* **Given problem**
Print every line of the listing below verbatim, from the first line to the last.

* **Extracted material**
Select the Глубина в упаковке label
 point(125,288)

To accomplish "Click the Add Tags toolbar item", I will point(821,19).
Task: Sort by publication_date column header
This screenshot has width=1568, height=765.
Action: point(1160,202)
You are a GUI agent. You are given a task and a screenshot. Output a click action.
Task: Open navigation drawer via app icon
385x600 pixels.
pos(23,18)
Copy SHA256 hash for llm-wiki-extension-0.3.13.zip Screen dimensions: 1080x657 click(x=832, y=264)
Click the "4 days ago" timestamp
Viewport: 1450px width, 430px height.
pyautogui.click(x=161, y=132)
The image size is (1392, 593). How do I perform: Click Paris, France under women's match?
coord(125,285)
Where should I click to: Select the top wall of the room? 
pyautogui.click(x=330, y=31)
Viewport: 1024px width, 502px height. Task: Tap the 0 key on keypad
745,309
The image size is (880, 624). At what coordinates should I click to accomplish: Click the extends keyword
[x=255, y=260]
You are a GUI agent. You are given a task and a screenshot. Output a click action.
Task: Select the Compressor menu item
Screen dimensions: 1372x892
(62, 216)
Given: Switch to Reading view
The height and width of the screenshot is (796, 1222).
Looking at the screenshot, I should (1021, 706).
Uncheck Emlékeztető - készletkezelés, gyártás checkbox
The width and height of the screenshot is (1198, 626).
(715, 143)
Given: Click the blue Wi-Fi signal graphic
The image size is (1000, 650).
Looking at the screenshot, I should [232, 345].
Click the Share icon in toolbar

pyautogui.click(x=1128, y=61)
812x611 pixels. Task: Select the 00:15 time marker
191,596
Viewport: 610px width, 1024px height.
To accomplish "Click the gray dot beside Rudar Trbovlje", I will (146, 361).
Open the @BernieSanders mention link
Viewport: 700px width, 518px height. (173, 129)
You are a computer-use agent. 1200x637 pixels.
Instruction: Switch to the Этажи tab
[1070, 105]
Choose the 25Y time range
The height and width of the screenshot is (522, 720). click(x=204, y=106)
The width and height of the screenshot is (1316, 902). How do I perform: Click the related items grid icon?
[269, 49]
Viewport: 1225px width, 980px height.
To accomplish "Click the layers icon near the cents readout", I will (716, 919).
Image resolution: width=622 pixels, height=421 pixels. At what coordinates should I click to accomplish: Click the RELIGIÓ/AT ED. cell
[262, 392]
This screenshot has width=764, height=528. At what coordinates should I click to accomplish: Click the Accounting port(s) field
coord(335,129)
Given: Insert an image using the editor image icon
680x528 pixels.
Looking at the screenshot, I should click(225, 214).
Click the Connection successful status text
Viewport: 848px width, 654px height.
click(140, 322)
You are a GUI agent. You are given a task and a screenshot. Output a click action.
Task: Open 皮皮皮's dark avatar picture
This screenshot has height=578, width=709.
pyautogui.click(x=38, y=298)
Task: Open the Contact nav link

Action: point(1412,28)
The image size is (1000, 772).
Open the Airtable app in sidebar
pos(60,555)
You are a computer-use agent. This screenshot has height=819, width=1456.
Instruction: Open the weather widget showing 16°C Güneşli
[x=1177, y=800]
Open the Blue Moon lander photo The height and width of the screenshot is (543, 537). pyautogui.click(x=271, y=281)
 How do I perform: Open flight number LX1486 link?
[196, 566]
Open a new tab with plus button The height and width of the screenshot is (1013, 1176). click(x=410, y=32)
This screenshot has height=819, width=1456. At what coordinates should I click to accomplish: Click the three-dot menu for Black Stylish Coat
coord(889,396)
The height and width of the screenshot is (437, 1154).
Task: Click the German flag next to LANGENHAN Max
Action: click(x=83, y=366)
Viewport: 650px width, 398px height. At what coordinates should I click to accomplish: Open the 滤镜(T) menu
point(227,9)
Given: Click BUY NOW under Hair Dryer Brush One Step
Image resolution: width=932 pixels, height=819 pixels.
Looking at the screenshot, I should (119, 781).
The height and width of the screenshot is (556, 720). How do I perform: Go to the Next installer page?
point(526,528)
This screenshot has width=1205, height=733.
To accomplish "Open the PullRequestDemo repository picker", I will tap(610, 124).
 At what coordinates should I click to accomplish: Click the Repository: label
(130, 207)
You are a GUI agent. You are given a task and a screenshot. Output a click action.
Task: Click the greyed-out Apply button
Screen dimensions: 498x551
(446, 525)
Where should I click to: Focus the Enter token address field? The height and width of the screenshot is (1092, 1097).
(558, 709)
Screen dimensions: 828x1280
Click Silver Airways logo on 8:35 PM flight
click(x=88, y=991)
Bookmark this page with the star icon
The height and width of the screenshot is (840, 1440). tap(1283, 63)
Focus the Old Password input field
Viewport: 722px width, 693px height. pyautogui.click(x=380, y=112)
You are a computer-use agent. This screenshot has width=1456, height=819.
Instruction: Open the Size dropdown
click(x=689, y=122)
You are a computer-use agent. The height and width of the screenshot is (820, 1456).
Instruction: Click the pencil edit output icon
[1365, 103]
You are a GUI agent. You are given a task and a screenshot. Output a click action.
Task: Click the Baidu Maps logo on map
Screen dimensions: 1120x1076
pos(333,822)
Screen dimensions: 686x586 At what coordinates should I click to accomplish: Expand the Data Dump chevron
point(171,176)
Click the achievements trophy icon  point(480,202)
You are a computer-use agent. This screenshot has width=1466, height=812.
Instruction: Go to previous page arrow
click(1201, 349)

* **Exercise response**
Select the Глубина в упаковке label
 point(125,288)

To accomplish "Click the Add Tags toolbar item", I will point(821,19).
Task: Sort by publication_date column header
This screenshot has width=1568, height=765.
Action: point(1160,202)
You are a GUI agent. You are given a task and a screenshot. Output a click action.
Task: Open navigation drawer via app icon
385x600 pixels.
pos(23,18)
Copy SHA256 hash for llm-wiki-extension-0.3.13.zip Screen dimensions: 1080x657 click(x=832, y=264)
Click the "4 days ago" timestamp
Viewport: 1450px width, 430px height.
pyautogui.click(x=161, y=132)
The image size is (1392, 593). How do I perform: Click Paris, France under women's match?
coord(125,285)
Where should I click to: Select the top wall of the room? 
pyautogui.click(x=330, y=31)
Viewport: 1024px width, 502px height. Task: Tap the 0 key on keypad
745,309
The image size is (880, 624). At what coordinates should I click to accomplish: Click the extends keyword
[x=255, y=260]
You are a GUI agent. You are given a task and a screenshot. Output a click action.
Task: Select the Compressor menu item
Screen dimensions: 1372x892
(62, 216)
Given: Switch to Reading view
The height and width of the screenshot is (796, 1222).
Looking at the screenshot, I should (1021, 706).
Uncheck Emlékeztető - készletkezelés, gyártás checkbox
The width and height of the screenshot is (1198, 626).
(715, 143)
Given: Click the blue Wi-Fi signal graphic
The image size is (1000, 650).
Looking at the screenshot, I should [232, 345].
Click the Share icon in toolbar

pyautogui.click(x=1128, y=61)
812x611 pixels. Task: Select the 00:15 time marker
191,596
Viewport: 610px width, 1024px height.
To accomplish "Click the gray dot beside Rudar Trbovlje", I will (146, 361).
Open the @BernieSanders mention link
Viewport: 700px width, 518px height. (173, 129)
You are a computer-use agent. 1200x637 pixels.
Instruction: Switch to the Этажи tab
[1070, 105]
Choose the 25Y time range
The height and width of the screenshot is (522, 720). click(x=204, y=106)
The width and height of the screenshot is (1316, 902). How do I perform: Click the related items grid icon?
[269, 49]
Viewport: 1225px width, 980px height.
To accomplish "Click the layers icon near the cents readout", I will (716, 919).
Image resolution: width=622 pixels, height=421 pixels. At what coordinates should I click to accomplish: Click the RELIGIÓ/AT ED. cell
[262, 392]
This screenshot has width=764, height=528. At what coordinates should I click to accomplish: Click the Accounting port(s) field
coord(335,129)
Given: Insert an image using the editor image icon
680x528 pixels.
Looking at the screenshot, I should click(225, 214).
Click the Connection successful status text
Viewport: 848px width, 654px height.
click(140, 322)
You are a GUI agent. You are given a task and a screenshot. Output a click action.
Task: Open 皮皮皮's dark avatar picture
This screenshot has height=578, width=709.
pyautogui.click(x=38, y=298)
Task: Open the Contact nav link

Action: point(1412,28)
The image size is (1000, 772).
Open the Airtable app in sidebar
pos(60,555)
You are a computer-use agent. This screenshot has height=819, width=1456.
Instruction: Open the weather widget showing 16°C Güneşli
[x=1177, y=800]
Open the Blue Moon lander photo The height and width of the screenshot is (543, 537). pyautogui.click(x=271, y=281)
 How do I perform: Open flight number LX1486 link?
[196, 566]
Open a new tab with plus button The height and width of the screenshot is (1013, 1176). click(x=410, y=32)
This screenshot has height=819, width=1456. At what coordinates should I click to accomplish: Click the three-dot menu for Black Stylish Coat
coord(889,396)
The height and width of the screenshot is (437, 1154).
Task: Click the German flag next to LANGENHAN Max
Action: click(x=83, y=366)
Viewport: 650px width, 398px height. At what coordinates should I click to accomplish: Open the 滤镜(T) menu
point(227,9)
Given: Click BUY NOW under Hair Dryer Brush One Step
Image resolution: width=932 pixels, height=819 pixels.
Looking at the screenshot, I should (119, 781).
The height and width of the screenshot is (556, 720). How do I perform: Go to the Next installer page?
point(526,528)
This screenshot has width=1205, height=733.
To accomplish "Open the PullRequestDemo repository picker", I will tap(610, 124).
 At what coordinates should I click to accomplish: Click the Repository: label
(130, 207)
You are a GUI agent. You are given a task and a screenshot. Output a click action.
Task: Click the greyed-out Apply button
Screen dimensions: 498x551
(446, 525)
Where should I click to: Focus the Enter token address field? The height and width of the screenshot is (1092, 1097).
(558, 709)
Screen dimensions: 828x1280
Click Silver Airways logo on 8:35 PM flight
click(x=88, y=991)
Bookmark this page with the star icon
The height and width of the screenshot is (840, 1440). tap(1283, 63)
Focus the Old Password input field
Viewport: 722px width, 693px height. pyautogui.click(x=380, y=112)
You are a computer-use agent. This screenshot has width=1456, height=819.
Instruction: Open the Size dropdown
click(x=689, y=122)
You are a computer-use agent. The height and width of the screenshot is (820, 1456).
Instruction: Click the pencil edit output icon
[1365, 103]
You are a GUI agent. You are given a task and a screenshot. Output a click action.
Task: Click the Baidu Maps logo on map
Screen dimensions: 1120x1076
pos(333,822)
Screen dimensions: 686x586 At what coordinates should I click to accomplish: Expand the Data Dump chevron
point(171,176)
Click the achievements trophy icon  point(480,202)
You are a computer-use agent. This screenshot has width=1466, height=812.
Instruction: Go to previous page arrow
click(1201, 349)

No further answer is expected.